Personal information
- Full name: Stephen David Okumu
- Born: 15 September 1982 (age 43) Kisumu, Nyanza Province, Kenya
- Batting: Right-handed
- Bowling: Right-arm medium-fast

Career statistics
| Competition | First-class |
| Matches | 1 |
| Runs scored | 2 |
| Batting average | – |
| 100s/50s | –/– |
| Top score | 2* |
| Balls bowled | 54 |
| Wickets | 0 |
| Bowling average | – |
| 5 wickets in innings | – |
| 10 wickets in match | – |
| Best bowling | – |
| Catches/stumpings | –/– |
- Source: Cricinfo, 19 September 2021

= David Okumu =

Kenyan cricketer (born 1982)

Stephen David Okumu (born 15 September 1982) is a Kenyan former first-class cricketer.
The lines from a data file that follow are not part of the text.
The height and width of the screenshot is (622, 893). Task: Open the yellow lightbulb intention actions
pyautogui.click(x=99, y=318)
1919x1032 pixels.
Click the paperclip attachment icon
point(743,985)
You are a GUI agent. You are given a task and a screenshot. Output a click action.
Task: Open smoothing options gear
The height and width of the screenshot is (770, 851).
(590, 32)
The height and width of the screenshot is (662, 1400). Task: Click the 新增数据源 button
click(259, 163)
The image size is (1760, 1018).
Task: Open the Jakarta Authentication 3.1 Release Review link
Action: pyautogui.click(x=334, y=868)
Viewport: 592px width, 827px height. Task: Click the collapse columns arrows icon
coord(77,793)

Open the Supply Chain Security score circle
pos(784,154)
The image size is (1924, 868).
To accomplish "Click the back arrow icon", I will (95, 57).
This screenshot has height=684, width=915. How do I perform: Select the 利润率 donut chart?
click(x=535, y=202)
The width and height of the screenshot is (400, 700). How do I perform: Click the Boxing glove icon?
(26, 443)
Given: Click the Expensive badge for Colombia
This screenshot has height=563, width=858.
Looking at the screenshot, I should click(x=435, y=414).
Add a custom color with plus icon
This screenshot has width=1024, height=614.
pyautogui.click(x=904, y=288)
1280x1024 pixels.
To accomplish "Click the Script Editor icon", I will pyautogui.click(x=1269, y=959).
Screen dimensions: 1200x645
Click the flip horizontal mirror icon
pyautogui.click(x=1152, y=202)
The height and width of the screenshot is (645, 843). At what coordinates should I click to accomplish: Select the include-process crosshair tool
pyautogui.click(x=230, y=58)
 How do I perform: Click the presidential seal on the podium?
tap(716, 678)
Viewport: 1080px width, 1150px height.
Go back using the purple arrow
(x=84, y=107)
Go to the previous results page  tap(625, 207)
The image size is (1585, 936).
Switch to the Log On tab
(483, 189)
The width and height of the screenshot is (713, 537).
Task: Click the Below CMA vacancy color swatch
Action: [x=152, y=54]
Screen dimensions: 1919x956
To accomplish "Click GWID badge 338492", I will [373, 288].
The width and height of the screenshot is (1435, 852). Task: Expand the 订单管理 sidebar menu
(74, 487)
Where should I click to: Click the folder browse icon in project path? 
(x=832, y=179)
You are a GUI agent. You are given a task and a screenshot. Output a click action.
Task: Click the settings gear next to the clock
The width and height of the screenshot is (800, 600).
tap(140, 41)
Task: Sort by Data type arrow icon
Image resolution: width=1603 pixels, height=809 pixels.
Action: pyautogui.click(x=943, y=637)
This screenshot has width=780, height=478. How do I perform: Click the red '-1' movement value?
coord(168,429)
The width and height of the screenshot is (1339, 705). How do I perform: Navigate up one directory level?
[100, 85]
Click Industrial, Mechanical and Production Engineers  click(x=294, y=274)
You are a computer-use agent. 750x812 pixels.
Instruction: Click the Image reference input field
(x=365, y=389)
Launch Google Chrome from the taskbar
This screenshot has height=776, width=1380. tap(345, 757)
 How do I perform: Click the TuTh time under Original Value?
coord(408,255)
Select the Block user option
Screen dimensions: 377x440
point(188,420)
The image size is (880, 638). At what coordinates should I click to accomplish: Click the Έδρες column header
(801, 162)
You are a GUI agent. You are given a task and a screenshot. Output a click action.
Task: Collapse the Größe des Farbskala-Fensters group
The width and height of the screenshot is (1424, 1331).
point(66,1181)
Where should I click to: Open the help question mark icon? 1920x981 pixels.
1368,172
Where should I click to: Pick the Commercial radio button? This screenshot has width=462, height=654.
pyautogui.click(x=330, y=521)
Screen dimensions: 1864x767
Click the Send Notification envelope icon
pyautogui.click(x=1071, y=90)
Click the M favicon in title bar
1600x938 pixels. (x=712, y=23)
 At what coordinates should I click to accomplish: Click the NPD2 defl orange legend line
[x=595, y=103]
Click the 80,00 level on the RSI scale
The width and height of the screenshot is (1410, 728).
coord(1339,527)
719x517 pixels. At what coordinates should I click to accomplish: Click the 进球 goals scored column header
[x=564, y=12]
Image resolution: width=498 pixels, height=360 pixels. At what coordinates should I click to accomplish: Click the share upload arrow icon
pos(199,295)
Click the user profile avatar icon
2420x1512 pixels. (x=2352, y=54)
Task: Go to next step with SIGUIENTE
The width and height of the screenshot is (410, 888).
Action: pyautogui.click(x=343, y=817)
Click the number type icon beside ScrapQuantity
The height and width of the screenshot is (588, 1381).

Okumu was born at Kisumu in September 1982. He made what would be his only appearance in first-class cricket for Kenya against a touring India A side at Nairobi in September 2004. He was selected in the Kenyan side for their 2004 Intercontinental Cup match against Namibia in October, but was pressured by his club side Swamibapa to withdraw. With the regular Kenyan side striking, Okumu was selected again in the Kenyan side to face Scotland in the semi-final of the Intercontinental Cup in November, but did not make the starting eleven. A year later he was once more called up to the Kenya squad to face Canada in the semi-final of the 2005 Intercontinental Cup, but once again did not make the starting eleven.